Оборванцы барахтались на дне печки, как раки в решете. Фильку многие узнали; он тоже узнал многих — бывшие баржевики. Одноглазый Клоп-Циклоп о чем-то спрашивал его, но он, дорвавшись до людишек и тепла, сразу задремал.

— Эй, шпана! Курево есть у кого?

— Нету.

— Ну-к, я пойду стрелять. — И Клоп-Циклоп, сказав: «Место ждет хозяина», — выскочил из котла и подлетел к проходившей парочке влюбленных:

— Дядя, дай покурить!

— Нету, отстань!

— Ишь жадный. Эвот портсигар-то серебряный… жалко тебе, што ли? Ну дай. У вас какая красивенькая барышня Барышня, дайте покурить!..

— Пшол, пшол!..

Клоп-Циклоп арбузиком подкатывается к ногам военного.

— Товарищ, дайте покурить! В Красной Армии сложить желательно. Буржуев вместе будем бить, лордов. Да не принимают; мал, говорят, а главное — смерть охота покурить. Одолжите!

Он прячет папироску под шапку и юлой подкручивается к барышне с портфелем:

— Дозвольте, мамзель, папиросочку!

— Папиросочку? Такой карапуз, а куришь… Ай, стыд! Ай, стыд!

— А почто сами-то курите? Барышням не полагается курить… Ну, дайте!

— Иди, иди!.. Еще у тебя молоко на губах не высохло.

— А у тебя што, — огрызается одноглазый, — молока нет, што ли?
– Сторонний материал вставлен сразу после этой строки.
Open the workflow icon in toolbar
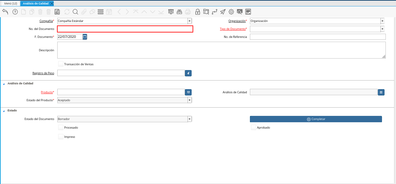The height and width of the screenshot is (184, 396). click(214, 12)
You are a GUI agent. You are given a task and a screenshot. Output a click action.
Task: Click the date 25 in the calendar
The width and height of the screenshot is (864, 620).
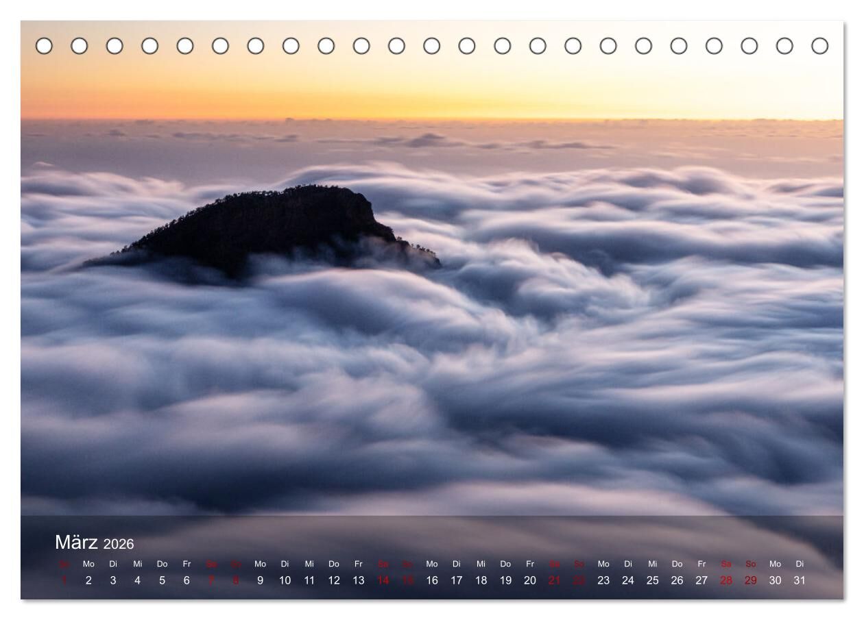point(652,580)
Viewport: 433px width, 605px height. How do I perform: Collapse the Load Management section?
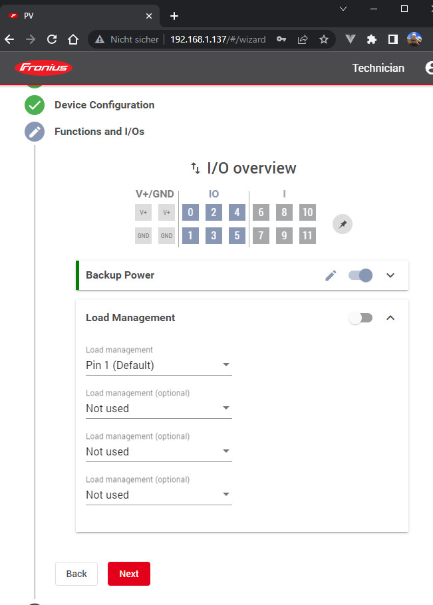click(390, 318)
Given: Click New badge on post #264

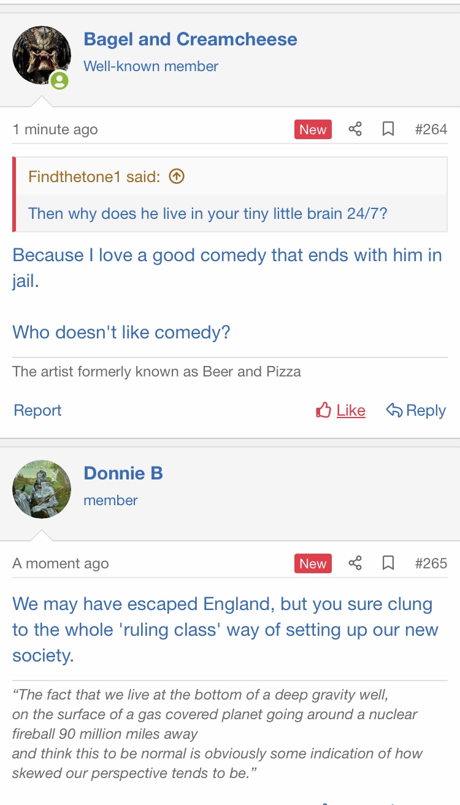Looking at the screenshot, I should [x=313, y=129].
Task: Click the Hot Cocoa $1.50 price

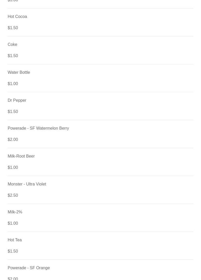Action: coord(13,28)
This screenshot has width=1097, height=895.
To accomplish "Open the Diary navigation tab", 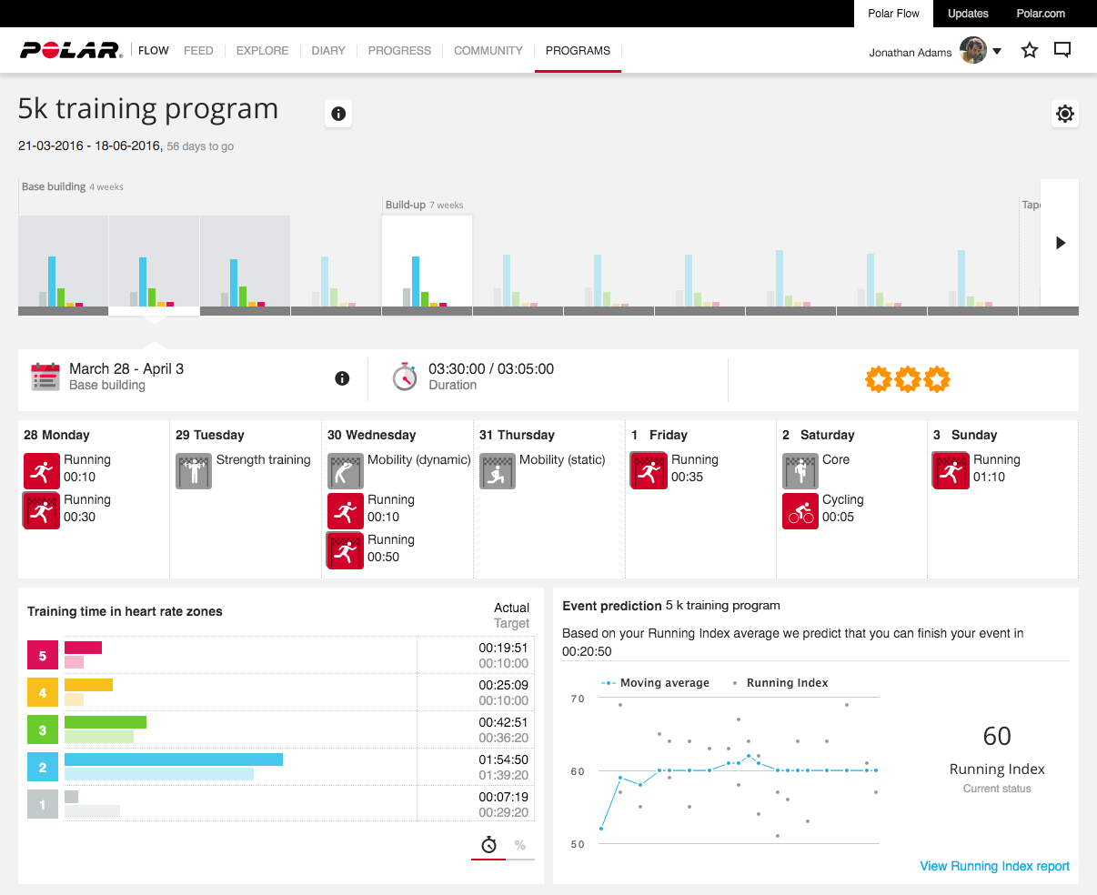I will tap(328, 51).
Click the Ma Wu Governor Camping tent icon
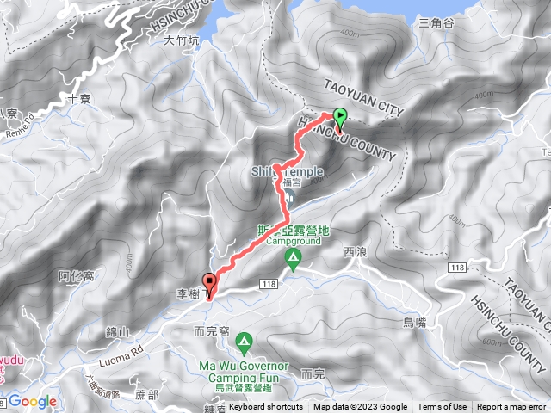 coord(245,343)
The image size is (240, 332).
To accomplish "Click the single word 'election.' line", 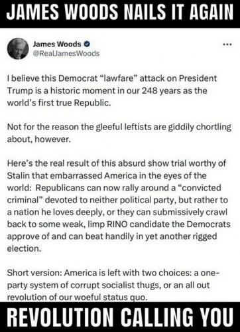I will [x=24, y=248].
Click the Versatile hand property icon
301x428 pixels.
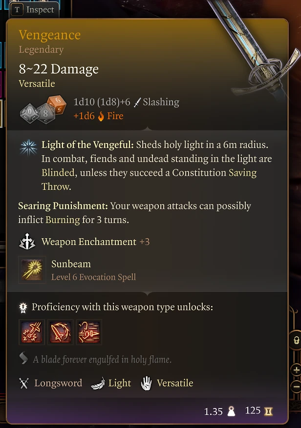click(x=146, y=383)
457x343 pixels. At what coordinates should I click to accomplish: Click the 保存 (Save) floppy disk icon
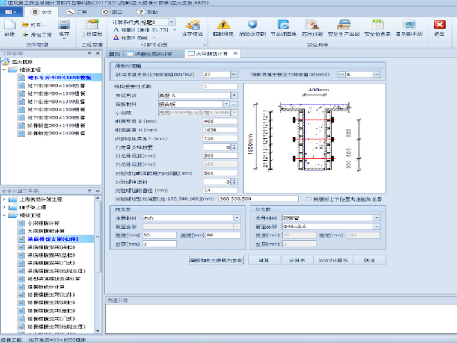click(x=64, y=26)

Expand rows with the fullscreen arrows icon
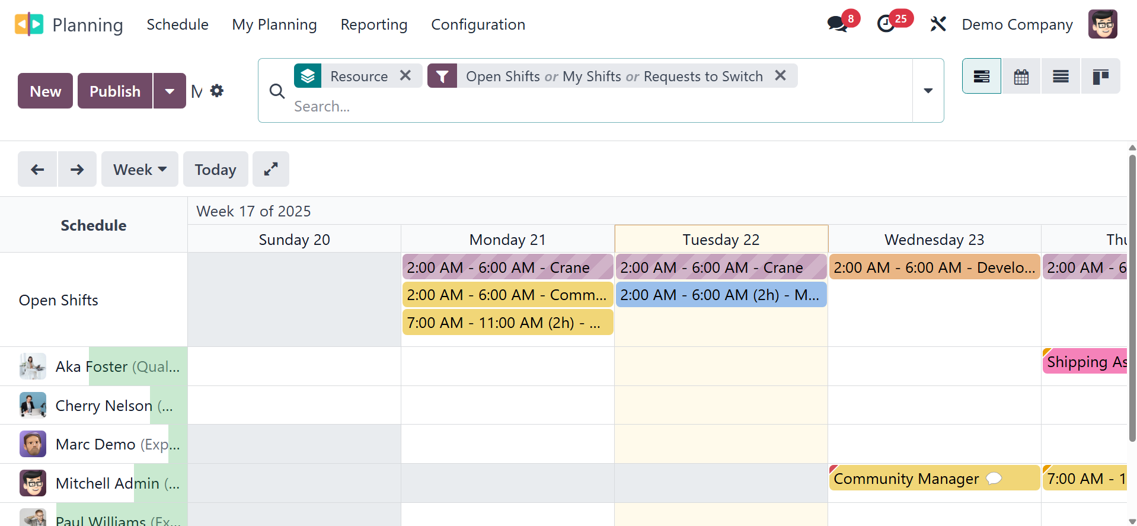coord(271,170)
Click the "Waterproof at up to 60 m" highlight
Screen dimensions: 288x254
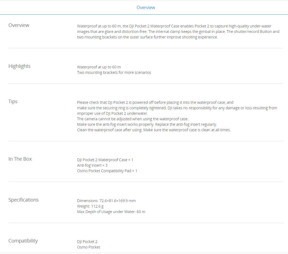tap(99, 67)
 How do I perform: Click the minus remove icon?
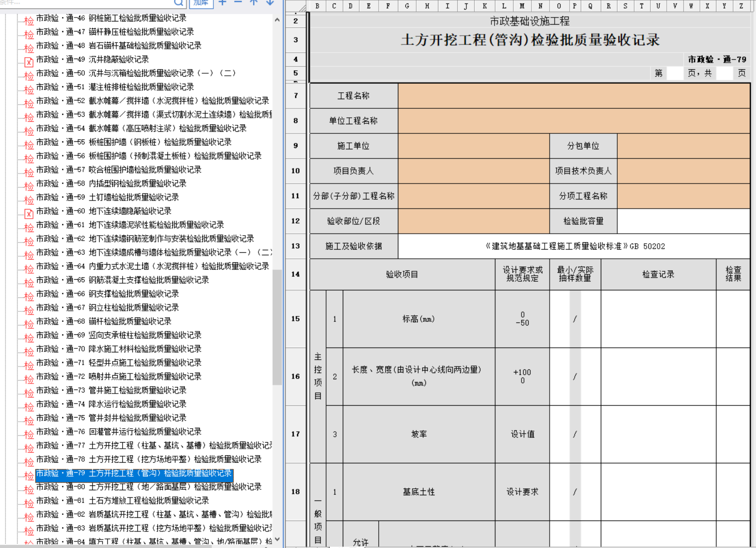[238, 3]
Высохло все? Фря!

Он затягивается папироской и направляется спать в котел.

Ночь быстро прошла» настало утро.

— Эй, черти! — разбудил детвору голос. — Живо из аду, марш!

Ребята подняли головы: в печь сверху заглядывала рыжая борода.

— Дяденька рыжеватый, дозволь еще всхрапнуть…

— Вылазь, вылазь! Сейчас асфальт швырять в котел будут. Вылазь, чертенята!

Оборванцы выбрались. Лица их в саже, как у трубочистов. Филька прожег на боку халат.

Стучали топоры. Каменщики таскали на горбушах по дощатым стремянкам кирпичи. Водовоз лил в творило воду. С окраин города доносились призывные гудки фабрик и заводов. На соборной колокольне гулко бухал грузный колокол. По разбитой булыжной мостовой оглушительно гремели телеги ломовиков. Стая молочниц, позвякивая металлическими флягами и тараторя сразу в двадцать ртов, спешила к рынку.